RESISTANCE AND HOSTILITY TOWARDS CAM MODALITIES
You also are astute in the observation of often intrinsic bias and hostility towards natural CAM modalities and interventions: I could cite hundreds of examples, but a few may suffice:
(1) traditional testing - reported in the New England Journal of Medicine - of the benefits of glucosamine found none, but the study use glucosamine hydrochloride, a form of glucosamine without the critical sulfur moiety, and moreover, a form virtually no one on this planet consumes (virtually all glucosamine is in the sulfate form);
(2) the efficacy of another vitamin was tested and found wanting in another study, but the schedule was every other day - and clearly no one rational is taking any vitamin every other day; and
(3) in still another study Vitamin E was found wanting against lung cancer in a widely acclaimed trial, but that trial - under what can only be described as methodological insanity - allowed smokers in the intervention group! And so on, for hundreds and hundreds of biased and/or methodologically crippled studies.
But, as a final reminder, studies of poor methodological quality - often also with significant conflicts of interests - abound in the evaluation of traditional medicines as well, not just CAM/natural agents. As my compatriot, the esteemed Dr.

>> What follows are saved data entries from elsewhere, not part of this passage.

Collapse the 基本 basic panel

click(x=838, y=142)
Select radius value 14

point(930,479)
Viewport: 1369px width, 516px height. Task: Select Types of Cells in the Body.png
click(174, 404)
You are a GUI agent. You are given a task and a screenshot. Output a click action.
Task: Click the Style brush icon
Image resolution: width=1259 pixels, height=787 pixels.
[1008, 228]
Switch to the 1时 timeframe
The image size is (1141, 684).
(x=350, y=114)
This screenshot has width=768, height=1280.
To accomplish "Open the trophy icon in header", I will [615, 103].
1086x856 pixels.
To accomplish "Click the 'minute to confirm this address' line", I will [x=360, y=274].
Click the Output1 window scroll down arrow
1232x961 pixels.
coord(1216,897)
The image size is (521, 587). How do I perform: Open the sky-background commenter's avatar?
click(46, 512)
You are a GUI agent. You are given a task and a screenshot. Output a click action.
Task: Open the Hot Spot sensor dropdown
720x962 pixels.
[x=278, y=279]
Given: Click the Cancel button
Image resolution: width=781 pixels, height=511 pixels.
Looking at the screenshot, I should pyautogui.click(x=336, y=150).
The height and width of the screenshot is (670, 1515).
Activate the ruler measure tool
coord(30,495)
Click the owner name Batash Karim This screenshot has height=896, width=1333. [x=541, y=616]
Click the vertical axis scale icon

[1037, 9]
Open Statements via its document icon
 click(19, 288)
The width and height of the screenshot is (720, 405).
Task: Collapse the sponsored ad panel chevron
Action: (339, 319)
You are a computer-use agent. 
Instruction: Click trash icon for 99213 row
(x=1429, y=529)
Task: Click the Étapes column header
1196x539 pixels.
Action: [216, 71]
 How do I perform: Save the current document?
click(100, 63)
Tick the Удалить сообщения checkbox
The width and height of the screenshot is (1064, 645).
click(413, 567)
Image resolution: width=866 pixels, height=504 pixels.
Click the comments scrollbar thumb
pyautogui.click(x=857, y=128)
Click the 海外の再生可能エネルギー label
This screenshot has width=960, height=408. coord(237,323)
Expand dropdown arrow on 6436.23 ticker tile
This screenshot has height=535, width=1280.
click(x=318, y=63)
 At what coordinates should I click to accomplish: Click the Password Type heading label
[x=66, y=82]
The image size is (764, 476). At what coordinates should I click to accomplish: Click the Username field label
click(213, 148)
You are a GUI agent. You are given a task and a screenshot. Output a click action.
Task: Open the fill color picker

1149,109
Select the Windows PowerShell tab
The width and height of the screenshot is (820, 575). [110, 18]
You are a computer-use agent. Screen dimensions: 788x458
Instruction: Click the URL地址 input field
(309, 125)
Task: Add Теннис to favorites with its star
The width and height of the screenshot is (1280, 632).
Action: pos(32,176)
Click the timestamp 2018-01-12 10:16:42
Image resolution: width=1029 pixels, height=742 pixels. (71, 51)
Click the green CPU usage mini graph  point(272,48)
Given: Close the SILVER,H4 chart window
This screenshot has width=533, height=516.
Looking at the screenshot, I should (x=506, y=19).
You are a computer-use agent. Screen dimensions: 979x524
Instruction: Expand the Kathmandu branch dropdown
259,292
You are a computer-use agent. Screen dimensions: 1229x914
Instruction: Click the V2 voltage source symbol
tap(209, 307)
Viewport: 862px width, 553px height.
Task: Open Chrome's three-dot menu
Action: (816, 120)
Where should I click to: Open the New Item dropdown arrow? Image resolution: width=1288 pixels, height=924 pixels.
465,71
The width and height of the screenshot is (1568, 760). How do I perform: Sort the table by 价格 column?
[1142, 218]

John Ioannidis showed, "Contradictory and potentially exaggerated findings are not uncommon in the most visible and most influential original clinical research”, as per his sobering and now legendary review entitled "Why Most Published Research Findings are False", of major studies published in three high-impact influential medical journals between 1990 and 2003 where of 45 highly publicized studies, approximately one third of the original results failed to hold up under scrutiny.
As Dr. Ioannidis concluded:
"… we all need to start thinking more critically.”
Excellent points, Constantine. Thank you for this excellent review and commentary.
I recall a few studies like you mentioned like the one on Vitamin E that did not control for or eliminate tobacco users, which pretty well disqualified any findings therefrom. Of course, the news releases failed to report these difficiencies and the public was led to believe that nutrient x was "not efficacious", after all. The same with a recent large population study on Alzheimer's in older adults that did not control for or at least first remove the auditory deficiencies from there data (unmitigated hearing loss can mimic AD to a high degree), while at least 66% of the population studied had comcomitant hearing loss.
Likewise, for years those of us in the communicative disorders field have had to suffer under flawed studies that confused central auditory disorders for cognitive dysfunction in older adults--even today, the clinical foundation of the two remain faulty because of that decades long oversight. Entire new drug therapies and diagnostic protocols are being and have recently determined and released to the market without a speck of consideration or differentiation of these factors.
But I digress; a fresh injection of critical thinking, as you say, is badly needed. Thanks again.